Kit Up! Foto Feature: Where's the Beach?

FacebookXPinterestEmailEmailEmailShare

I'm always flipping through the latest photos coming out of the different AORs where US troops are deployed and yesterday I ran across a couple really compelling shots I thought I'd share with Kit Up! readers.

As many of you who've been there know, Afghanistan is just such a photogenic place. The varied terrain, incredible mountains, deep valleys and rust-colored deserts are just visually stunning.

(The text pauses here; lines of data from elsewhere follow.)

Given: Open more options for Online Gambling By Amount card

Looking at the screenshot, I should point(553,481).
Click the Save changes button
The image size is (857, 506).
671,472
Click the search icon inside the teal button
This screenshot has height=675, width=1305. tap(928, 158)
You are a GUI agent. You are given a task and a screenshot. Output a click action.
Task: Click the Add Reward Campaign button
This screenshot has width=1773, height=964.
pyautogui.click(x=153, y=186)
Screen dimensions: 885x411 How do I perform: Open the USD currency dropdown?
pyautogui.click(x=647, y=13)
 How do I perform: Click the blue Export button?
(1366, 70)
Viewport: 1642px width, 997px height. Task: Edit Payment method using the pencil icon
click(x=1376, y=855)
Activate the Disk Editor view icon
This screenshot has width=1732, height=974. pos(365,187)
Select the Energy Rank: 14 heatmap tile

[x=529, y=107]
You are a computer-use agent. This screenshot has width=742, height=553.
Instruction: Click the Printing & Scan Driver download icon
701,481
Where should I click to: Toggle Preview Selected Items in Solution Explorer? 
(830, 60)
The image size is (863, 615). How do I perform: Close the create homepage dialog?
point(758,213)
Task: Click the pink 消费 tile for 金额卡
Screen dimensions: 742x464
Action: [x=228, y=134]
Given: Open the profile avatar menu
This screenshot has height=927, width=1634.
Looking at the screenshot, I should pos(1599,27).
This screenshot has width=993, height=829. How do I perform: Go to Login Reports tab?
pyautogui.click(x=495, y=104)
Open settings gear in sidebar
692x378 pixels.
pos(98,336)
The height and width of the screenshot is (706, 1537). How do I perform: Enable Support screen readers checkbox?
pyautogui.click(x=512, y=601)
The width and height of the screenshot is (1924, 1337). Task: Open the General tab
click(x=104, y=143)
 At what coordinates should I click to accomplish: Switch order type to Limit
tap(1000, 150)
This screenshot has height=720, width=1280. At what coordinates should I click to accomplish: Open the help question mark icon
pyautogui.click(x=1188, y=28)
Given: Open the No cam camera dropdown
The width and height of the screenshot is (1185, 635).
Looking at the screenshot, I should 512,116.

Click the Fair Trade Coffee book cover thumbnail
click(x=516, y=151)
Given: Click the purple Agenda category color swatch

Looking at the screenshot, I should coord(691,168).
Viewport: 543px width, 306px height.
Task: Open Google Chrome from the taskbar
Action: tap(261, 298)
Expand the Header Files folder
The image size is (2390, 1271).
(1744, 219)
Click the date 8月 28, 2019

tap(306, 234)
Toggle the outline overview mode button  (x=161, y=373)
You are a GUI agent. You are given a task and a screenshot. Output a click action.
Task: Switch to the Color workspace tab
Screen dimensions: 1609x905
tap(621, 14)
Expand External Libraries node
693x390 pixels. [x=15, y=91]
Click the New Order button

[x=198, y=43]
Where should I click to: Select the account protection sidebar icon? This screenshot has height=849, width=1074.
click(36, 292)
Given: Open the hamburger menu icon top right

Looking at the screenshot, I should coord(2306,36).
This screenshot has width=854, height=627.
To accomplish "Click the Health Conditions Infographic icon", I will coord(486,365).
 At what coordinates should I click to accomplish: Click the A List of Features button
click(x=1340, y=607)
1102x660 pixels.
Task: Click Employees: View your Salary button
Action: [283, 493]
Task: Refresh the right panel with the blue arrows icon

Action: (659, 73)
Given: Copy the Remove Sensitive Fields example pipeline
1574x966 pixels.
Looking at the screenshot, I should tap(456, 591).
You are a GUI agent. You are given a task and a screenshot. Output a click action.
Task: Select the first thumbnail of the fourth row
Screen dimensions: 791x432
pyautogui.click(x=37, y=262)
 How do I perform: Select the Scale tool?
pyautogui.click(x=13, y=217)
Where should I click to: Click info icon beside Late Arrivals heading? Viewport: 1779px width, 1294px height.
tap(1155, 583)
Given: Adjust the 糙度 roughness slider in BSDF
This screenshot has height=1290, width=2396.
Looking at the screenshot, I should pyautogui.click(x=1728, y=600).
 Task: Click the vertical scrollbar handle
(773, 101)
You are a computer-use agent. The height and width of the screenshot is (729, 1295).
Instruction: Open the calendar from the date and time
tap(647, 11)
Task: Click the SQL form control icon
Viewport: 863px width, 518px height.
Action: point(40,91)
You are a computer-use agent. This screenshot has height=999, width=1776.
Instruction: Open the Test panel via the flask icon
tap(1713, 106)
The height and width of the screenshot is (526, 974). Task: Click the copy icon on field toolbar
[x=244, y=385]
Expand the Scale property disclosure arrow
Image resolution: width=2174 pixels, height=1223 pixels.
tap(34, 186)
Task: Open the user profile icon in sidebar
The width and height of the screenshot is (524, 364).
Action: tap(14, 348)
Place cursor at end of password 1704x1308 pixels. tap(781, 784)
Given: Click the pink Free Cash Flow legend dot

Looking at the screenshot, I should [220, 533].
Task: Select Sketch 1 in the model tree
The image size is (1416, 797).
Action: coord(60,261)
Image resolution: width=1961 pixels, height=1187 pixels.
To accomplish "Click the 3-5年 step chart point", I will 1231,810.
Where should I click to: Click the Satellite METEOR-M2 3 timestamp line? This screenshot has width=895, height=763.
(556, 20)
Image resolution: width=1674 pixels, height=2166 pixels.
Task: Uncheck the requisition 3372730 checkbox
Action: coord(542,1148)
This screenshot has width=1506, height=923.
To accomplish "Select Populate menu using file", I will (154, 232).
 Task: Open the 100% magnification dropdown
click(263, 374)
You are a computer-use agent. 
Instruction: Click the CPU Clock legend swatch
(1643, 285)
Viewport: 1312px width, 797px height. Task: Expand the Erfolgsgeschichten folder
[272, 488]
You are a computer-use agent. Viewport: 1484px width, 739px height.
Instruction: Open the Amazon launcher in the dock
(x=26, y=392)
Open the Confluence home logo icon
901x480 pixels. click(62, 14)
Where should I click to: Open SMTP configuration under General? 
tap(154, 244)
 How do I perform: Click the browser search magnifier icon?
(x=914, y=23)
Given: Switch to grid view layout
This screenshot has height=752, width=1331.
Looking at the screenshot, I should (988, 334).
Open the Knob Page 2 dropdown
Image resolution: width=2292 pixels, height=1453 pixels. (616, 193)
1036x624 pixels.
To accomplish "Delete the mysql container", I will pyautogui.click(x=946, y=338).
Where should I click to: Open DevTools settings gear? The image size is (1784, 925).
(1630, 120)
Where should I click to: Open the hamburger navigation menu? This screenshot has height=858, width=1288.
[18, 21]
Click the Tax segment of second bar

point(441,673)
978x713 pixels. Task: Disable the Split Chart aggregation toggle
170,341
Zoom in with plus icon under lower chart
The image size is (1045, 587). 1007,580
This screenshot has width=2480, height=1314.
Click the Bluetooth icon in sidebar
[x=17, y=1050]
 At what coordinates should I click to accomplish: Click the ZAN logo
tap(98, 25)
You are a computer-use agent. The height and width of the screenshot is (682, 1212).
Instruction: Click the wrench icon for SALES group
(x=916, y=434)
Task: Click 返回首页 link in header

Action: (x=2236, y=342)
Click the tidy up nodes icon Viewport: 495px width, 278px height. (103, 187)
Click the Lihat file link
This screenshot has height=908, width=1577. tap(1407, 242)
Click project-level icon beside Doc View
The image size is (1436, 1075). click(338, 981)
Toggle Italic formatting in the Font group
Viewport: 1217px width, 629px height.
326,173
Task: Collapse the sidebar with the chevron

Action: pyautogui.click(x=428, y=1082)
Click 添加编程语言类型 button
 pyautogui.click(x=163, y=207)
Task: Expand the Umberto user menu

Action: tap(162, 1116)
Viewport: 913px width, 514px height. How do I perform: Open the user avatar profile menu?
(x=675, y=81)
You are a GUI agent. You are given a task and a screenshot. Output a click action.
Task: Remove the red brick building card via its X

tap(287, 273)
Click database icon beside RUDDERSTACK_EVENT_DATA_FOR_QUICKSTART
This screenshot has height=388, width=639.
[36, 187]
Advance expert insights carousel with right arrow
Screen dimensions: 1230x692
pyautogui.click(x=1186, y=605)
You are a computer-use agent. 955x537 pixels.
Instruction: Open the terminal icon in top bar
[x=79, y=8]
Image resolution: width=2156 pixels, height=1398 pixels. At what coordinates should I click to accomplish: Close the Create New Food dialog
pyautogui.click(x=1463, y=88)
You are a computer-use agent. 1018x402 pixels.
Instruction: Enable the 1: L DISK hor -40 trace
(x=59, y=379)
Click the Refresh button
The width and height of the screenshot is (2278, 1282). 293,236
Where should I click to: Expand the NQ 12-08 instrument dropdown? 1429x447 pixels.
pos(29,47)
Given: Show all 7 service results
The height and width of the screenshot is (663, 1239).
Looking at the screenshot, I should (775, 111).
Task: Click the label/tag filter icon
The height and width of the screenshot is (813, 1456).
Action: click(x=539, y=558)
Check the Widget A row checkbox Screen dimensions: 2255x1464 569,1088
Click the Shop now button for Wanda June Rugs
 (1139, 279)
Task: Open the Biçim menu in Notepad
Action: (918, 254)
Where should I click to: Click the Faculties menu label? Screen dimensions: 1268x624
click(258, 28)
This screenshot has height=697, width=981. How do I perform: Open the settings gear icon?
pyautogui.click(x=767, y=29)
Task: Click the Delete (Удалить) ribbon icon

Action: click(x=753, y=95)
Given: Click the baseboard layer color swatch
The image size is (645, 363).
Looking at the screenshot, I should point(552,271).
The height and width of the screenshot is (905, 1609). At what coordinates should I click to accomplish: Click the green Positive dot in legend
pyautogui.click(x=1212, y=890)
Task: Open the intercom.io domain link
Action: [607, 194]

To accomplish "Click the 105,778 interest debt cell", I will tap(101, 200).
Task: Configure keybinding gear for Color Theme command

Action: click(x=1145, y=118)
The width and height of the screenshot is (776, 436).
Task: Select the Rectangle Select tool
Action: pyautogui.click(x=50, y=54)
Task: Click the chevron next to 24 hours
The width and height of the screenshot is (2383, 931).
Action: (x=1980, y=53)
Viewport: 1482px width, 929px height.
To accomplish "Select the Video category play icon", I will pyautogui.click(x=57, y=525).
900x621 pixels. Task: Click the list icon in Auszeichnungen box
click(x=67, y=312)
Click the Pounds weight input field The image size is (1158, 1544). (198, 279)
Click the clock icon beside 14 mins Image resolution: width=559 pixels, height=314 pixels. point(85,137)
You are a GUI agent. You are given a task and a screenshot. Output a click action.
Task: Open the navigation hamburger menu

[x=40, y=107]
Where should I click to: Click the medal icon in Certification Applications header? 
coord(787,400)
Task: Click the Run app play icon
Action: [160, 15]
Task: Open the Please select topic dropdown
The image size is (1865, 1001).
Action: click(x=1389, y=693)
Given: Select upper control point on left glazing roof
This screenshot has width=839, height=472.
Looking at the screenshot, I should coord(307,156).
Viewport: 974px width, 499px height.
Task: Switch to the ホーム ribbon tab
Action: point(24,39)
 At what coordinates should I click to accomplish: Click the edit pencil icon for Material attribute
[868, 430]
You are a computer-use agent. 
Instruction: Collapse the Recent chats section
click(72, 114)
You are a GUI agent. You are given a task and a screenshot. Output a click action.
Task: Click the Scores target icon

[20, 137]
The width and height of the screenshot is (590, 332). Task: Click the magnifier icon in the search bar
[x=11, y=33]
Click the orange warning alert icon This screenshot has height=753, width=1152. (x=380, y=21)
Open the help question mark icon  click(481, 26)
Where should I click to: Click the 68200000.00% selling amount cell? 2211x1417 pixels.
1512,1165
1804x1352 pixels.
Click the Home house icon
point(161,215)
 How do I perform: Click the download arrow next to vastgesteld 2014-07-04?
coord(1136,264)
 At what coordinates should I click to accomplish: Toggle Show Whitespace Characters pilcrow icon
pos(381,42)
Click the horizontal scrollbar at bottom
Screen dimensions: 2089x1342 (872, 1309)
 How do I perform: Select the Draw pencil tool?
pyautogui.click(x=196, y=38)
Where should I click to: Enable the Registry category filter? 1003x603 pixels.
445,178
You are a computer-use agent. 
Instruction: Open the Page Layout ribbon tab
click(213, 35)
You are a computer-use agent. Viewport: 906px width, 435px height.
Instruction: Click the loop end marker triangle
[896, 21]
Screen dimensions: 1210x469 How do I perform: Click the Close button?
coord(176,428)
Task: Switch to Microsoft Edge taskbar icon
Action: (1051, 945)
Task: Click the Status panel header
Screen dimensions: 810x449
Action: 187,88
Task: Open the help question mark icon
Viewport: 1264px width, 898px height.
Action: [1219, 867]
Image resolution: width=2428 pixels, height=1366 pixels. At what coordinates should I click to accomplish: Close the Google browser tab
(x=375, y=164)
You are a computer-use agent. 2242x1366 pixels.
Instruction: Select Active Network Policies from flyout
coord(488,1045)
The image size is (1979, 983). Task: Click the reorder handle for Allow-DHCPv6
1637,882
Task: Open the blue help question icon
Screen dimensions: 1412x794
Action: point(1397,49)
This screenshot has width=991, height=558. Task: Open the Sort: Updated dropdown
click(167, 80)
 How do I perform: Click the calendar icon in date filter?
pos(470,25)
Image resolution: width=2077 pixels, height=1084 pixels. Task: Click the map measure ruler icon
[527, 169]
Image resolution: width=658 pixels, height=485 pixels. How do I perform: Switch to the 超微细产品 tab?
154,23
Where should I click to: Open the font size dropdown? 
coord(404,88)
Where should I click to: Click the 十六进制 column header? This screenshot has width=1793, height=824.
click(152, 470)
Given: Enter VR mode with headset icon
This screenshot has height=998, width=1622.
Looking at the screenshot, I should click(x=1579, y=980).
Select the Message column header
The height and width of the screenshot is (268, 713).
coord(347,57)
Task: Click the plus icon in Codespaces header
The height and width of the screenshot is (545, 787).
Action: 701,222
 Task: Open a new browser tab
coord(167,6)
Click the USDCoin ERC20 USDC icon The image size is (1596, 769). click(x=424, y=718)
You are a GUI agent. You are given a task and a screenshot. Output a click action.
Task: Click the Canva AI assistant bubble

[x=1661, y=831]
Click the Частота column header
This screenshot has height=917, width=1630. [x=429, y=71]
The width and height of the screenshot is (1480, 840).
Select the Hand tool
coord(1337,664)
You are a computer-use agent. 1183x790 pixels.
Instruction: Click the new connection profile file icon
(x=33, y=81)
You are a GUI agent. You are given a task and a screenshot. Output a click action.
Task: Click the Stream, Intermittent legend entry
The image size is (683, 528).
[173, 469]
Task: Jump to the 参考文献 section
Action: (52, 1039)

One thing I've never seen in Afghanistan, however, is a beach. When I saw this photo I thought, holy crap! there actually is a beach in Afghanistan. Then I looked very closely at it blown up in full resolution. If you look carefully you can see trucks and vehicles parked un the middle of the pic and that jetty looking thing? That's a bridge. Damn, no surf in The Stan...


Spc. Nicholas Francioso, armored crewman, assigned to 2nd Squad, 3rd Platoon, Company C., 1st Battalion, 66th Armored Regiment, 1st Brigade Combat Team, 4th Infantry Division, kneels atop a cliff overlooking the Arghandab River Valley, Afghanistan, Jan. 31, to provide security for his squad as they climb up the cliff from the valley below. Francioso, a native of Cleveland, Ohio, was conducting a foot patrol with his squad to search orchards throughout the district and interact with the local population. During their foot patrols, 2nd squad must maneuver their way through the Arghandab‘s many obstacles, including: farmer-built mud walls, irrigation canals, densely populated orchards, foot-wide pathways through long stretches of boggy flats and even a 30-foot-tall wall they must climb during their patrol.

Then I saw this one...I've never seen an airdrop and by the looks of it, the winter has forced the military to increasingly airdrop supplies into FOBs where snow choked roads keep the jingle trucks from making their deliveries. It's simply a stunning photo...


Soldiers with Task Force Currahee, 4th Brigade Combat Team, 101st Airborne Division, watch as bundles of fuel and supply are dropped into their landing zone. The supplies were delivered to them by the 101st Sustainment Brigade and the U.S. Air Force.